In the section “Additional Services and Programs”, the following subsection is amended and restated:
Section 403(b)(7) of the Internal Revenue Code permits public school employers and employers of certain types of tax-exempt organizations to establish for their eligible employees custodial accounts for the purpose of providing for retirement income for such employees. Effective September 25, 2007, Treasury regulations imposed certain conditions on exchanges between one custodial account intended to qualify under Section 403(b)(7) (the “exchanged account”) and another contract or custodial account intended to qualify under Section 403(b) (the “replacing account”) under the same employer plan (a “Section 403(b) Plan”).
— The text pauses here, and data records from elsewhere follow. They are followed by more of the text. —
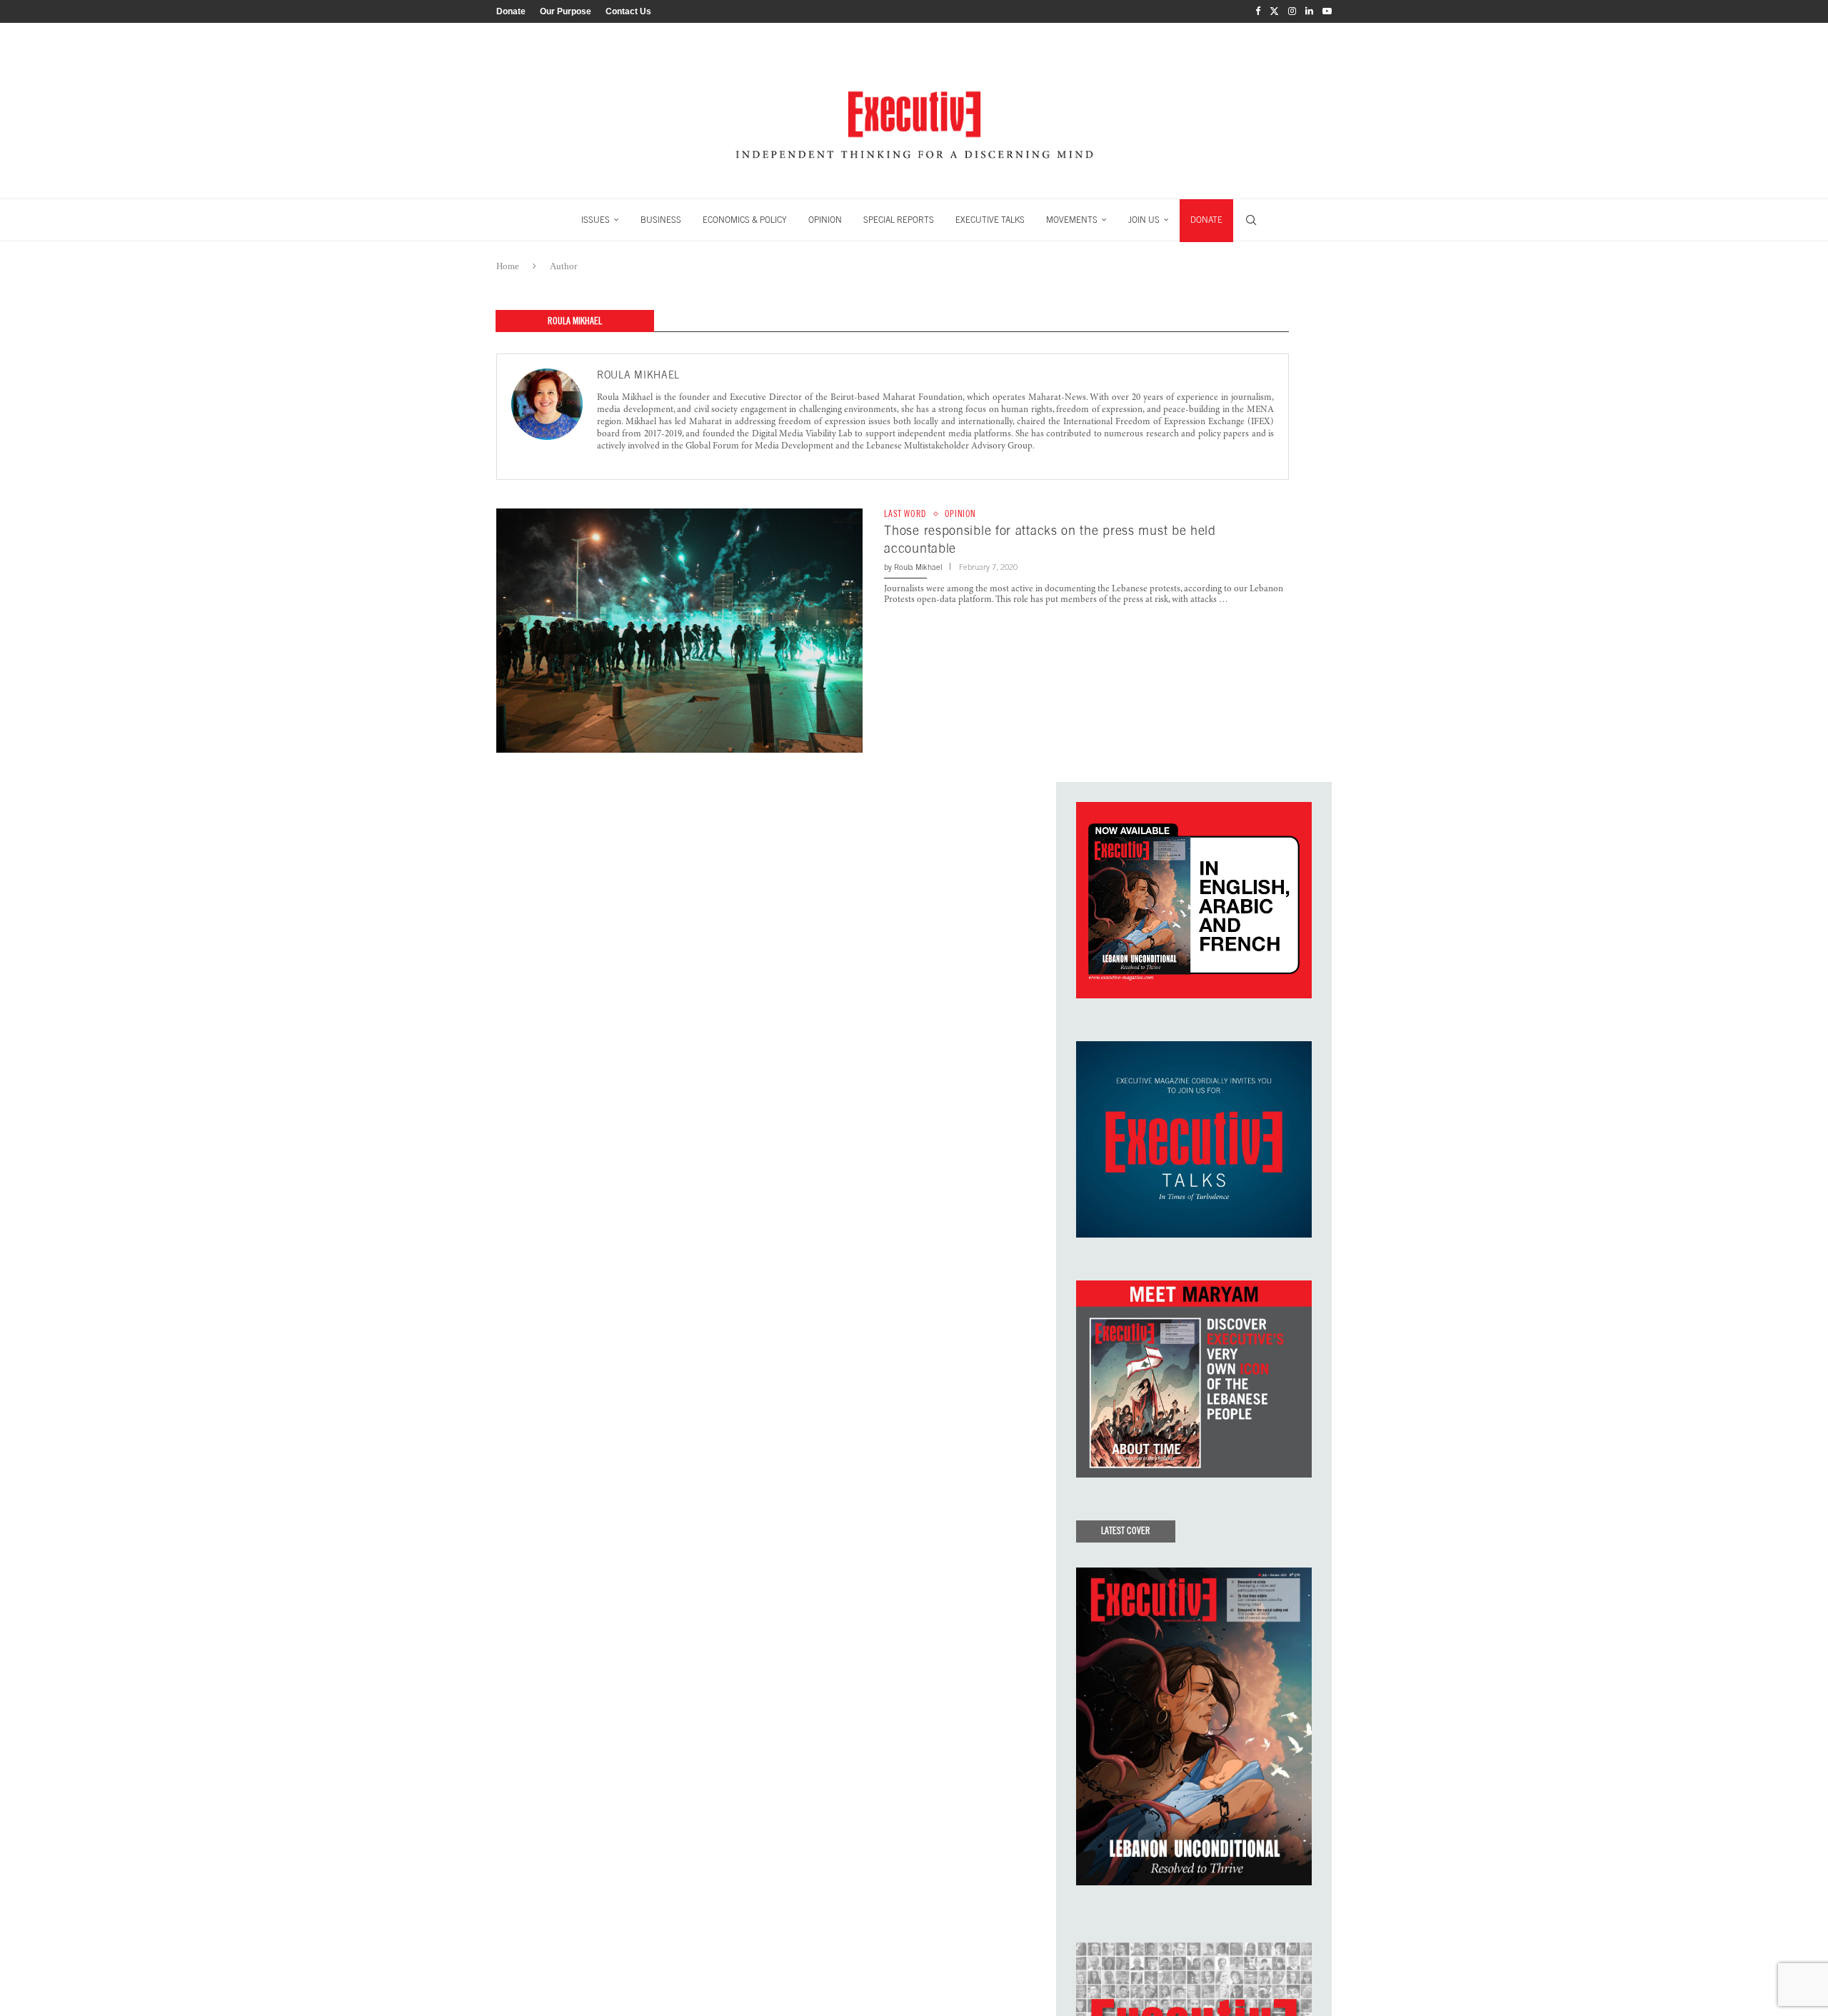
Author (563, 266)
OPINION (825, 220)
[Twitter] (1274, 11)
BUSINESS (661, 220)
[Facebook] (1257, 11)
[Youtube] (1327, 11)
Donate (511, 11)
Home (507, 266)
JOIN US (1144, 220)
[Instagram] (1292, 11)
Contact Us (628, 11)
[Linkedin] (1309, 11)
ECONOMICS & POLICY (745, 220)
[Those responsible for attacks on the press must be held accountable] (679, 630)
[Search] (1251, 220)
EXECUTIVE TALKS (990, 220)
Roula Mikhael (638, 375)
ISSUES (595, 220)
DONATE (1206, 220)
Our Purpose (565, 11)
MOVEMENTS (1072, 220)
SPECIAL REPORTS (898, 220)
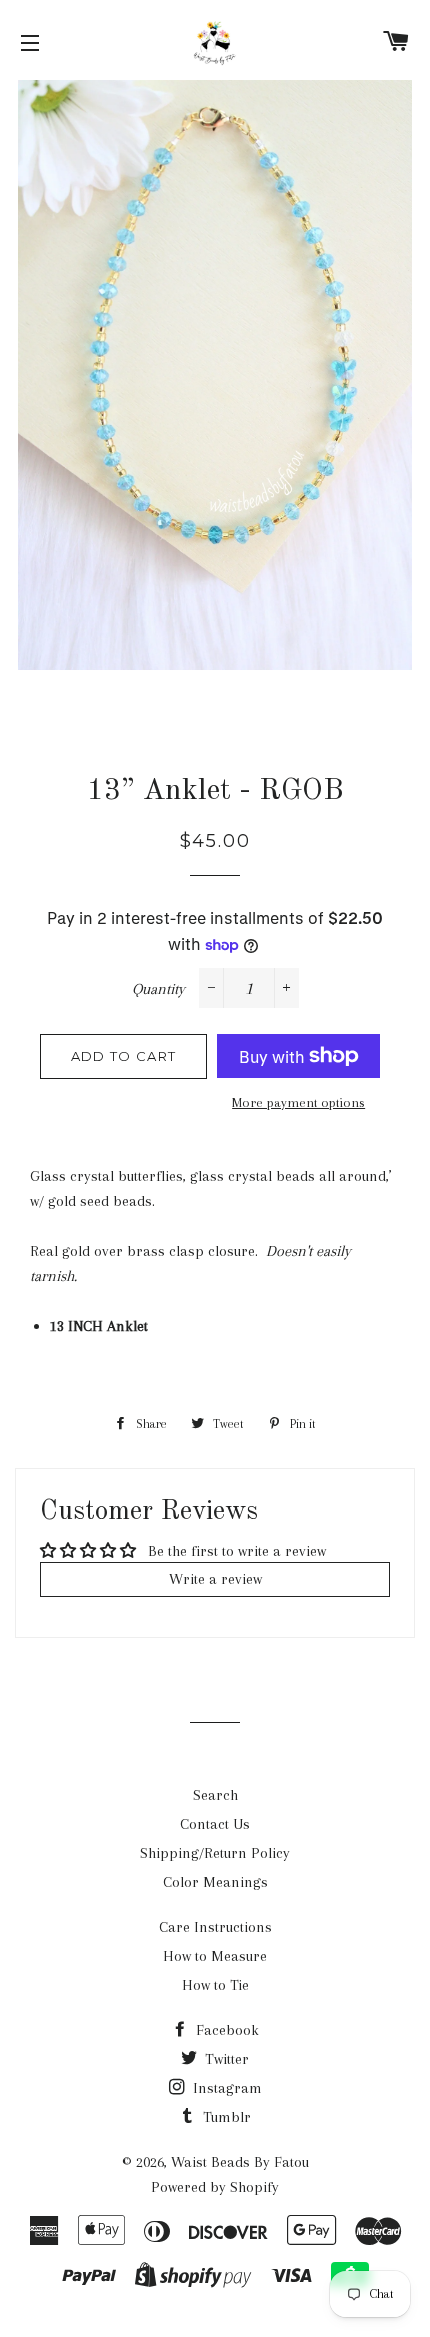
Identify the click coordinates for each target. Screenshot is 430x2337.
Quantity (158, 989)
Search (215, 1795)
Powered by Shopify (215, 2187)
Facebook (225, 2030)
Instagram (225, 2088)
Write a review (215, 1579)
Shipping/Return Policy (215, 1853)
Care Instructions (215, 1927)
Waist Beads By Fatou (240, 2162)
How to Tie (215, 1985)
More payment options (298, 1102)
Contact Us (215, 1824)
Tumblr (225, 2117)
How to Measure (215, 1956)
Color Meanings (215, 1882)
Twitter (225, 2059)
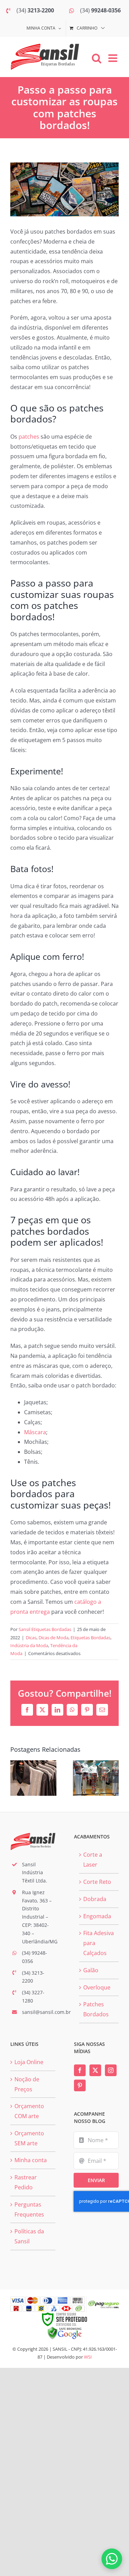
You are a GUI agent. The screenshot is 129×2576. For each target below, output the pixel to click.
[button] (15, 1778)
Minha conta (30, 2160)
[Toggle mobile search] (96, 58)
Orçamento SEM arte (29, 2138)
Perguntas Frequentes (29, 2209)
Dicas (31, 1637)
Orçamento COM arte (29, 2111)
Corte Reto (97, 1882)
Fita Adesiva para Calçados (98, 1943)
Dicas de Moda (53, 1637)
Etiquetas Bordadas (90, 1637)
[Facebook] (80, 2070)
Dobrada (94, 1899)
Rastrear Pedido (25, 2182)
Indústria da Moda (29, 1645)
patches (29, 436)
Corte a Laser (92, 1859)
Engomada (97, 1916)
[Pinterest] (80, 2085)
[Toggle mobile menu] (113, 58)
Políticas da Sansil (29, 2236)
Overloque (96, 1987)
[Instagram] (111, 2070)
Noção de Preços (26, 2084)
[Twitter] (95, 2070)
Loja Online (28, 2062)
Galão (90, 1970)
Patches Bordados (96, 2009)
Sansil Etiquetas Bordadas (45, 1629)
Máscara (35, 1432)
Specifically, the replacing account agreement must include distribution restrictions that are no less stringent than those imposed under the exchanged

 


 

account agreement, and the employer must enter in an agreement with the custodian (or other issuer) of the replacing account under which the employer and the custodian (or other issuer) of the replacing account will from time to time in the future provide each other with certain information.
Due to these Regulations:
  1)   The funds do not accept requests to establish new John Hancock custodial 403(b)(7) accounts intended to qualify as a Section 403(b) Plan; and
 
  2)   The funds do not accept requests for exchanges or transfers into your John Hancock custodial 403(b)(7) accounts (i.e., where yours is the replacing account); and
 
  3)   The funds require certain signed disclosure documentation in the event:
    You established a John Hancock custodial 403(b)(7) account with a fund prior to September 24, 2007; and
 
    You direct the fund on or after September 25, 2007 to exchange or transfer some or all of your John Hancock custodial 403(b)(7) account assets to another 403(b) contract or account (i.e., where the exchanged account is with the fund).
  4)   Effective January 1, 2009, the funds will no longer accept salary deferrals into 403(b)(7) accounts.
In the event that the fund does not receive the required documentation, and you nonetheless direct the fund to proceed with the transfer, the transfer may be treated as a taxable transaction.